=== WHAT IS EXPECTED ===
Leave out pictures; repeat exactly the lines from the "Select ASH from the open protonation dropdown" line through the last of the data below.

[Data excerpts]

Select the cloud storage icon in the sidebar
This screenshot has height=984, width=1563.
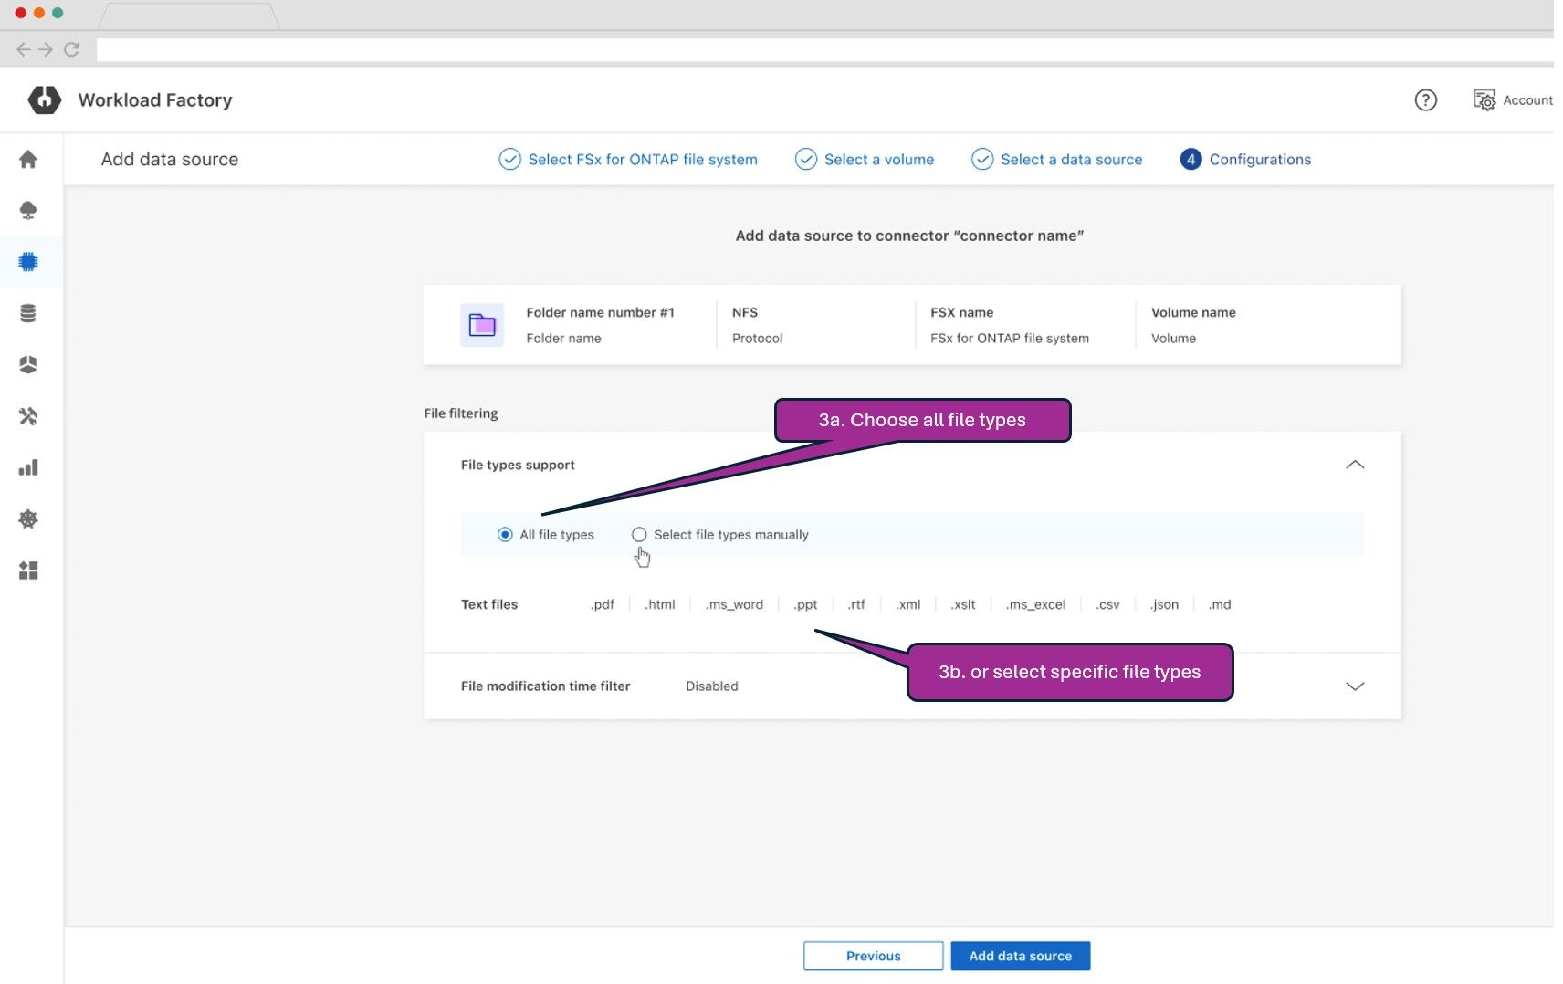[29, 211]
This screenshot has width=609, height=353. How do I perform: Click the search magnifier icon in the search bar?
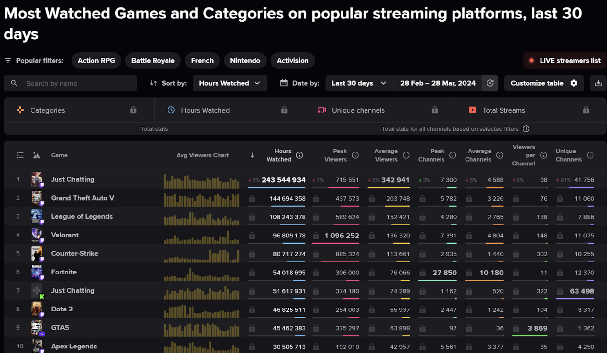[14, 83]
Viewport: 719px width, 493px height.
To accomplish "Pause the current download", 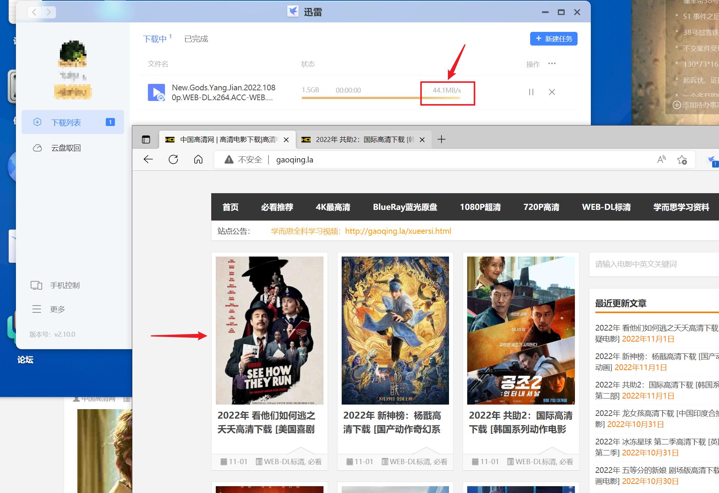I will (531, 92).
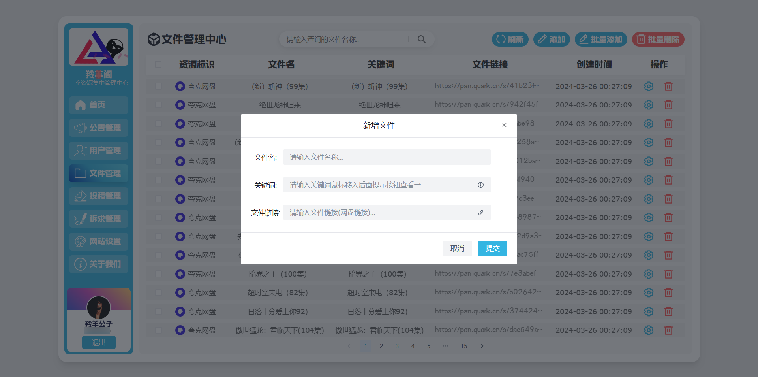Click the link icon in 文件链接 field
The image size is (758, 377).
point(480,213)
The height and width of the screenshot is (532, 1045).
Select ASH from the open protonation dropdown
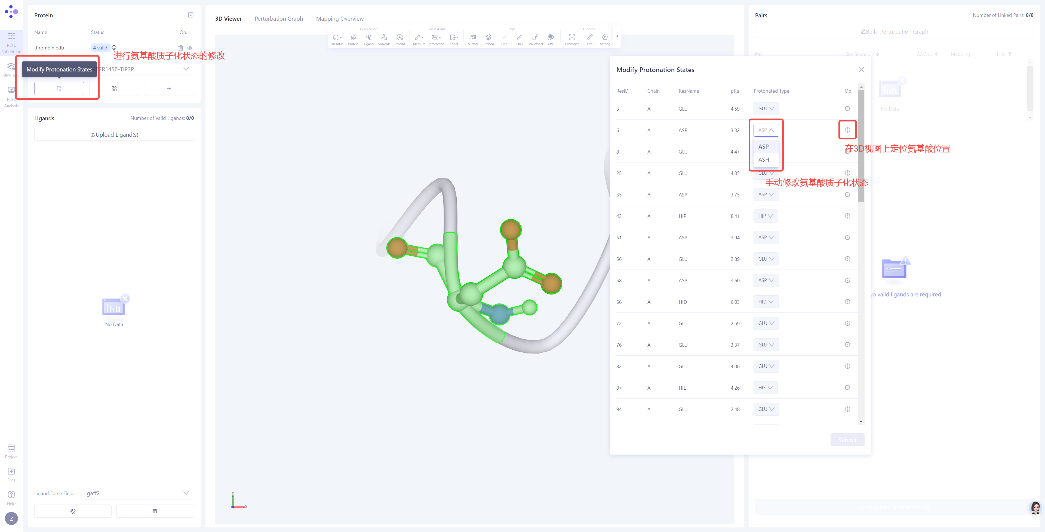coord(764,160)
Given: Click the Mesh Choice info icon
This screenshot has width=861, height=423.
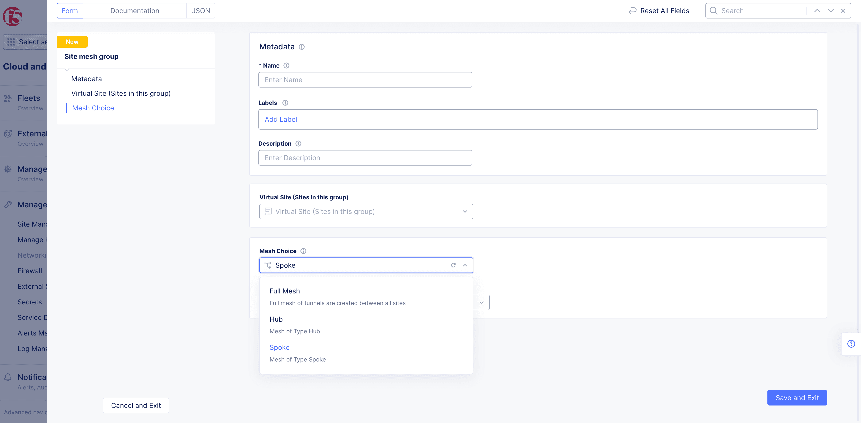Looking at the screenshot, I should click(303, 251).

=== TASK ANSWER ===
Select ASH from the open protonation dropdown
coord(764,160)
Given: Click the Mesh Choice info icon
This screenshot has width=861, height=423.
Looking at the screenshot, I should click(303, 251).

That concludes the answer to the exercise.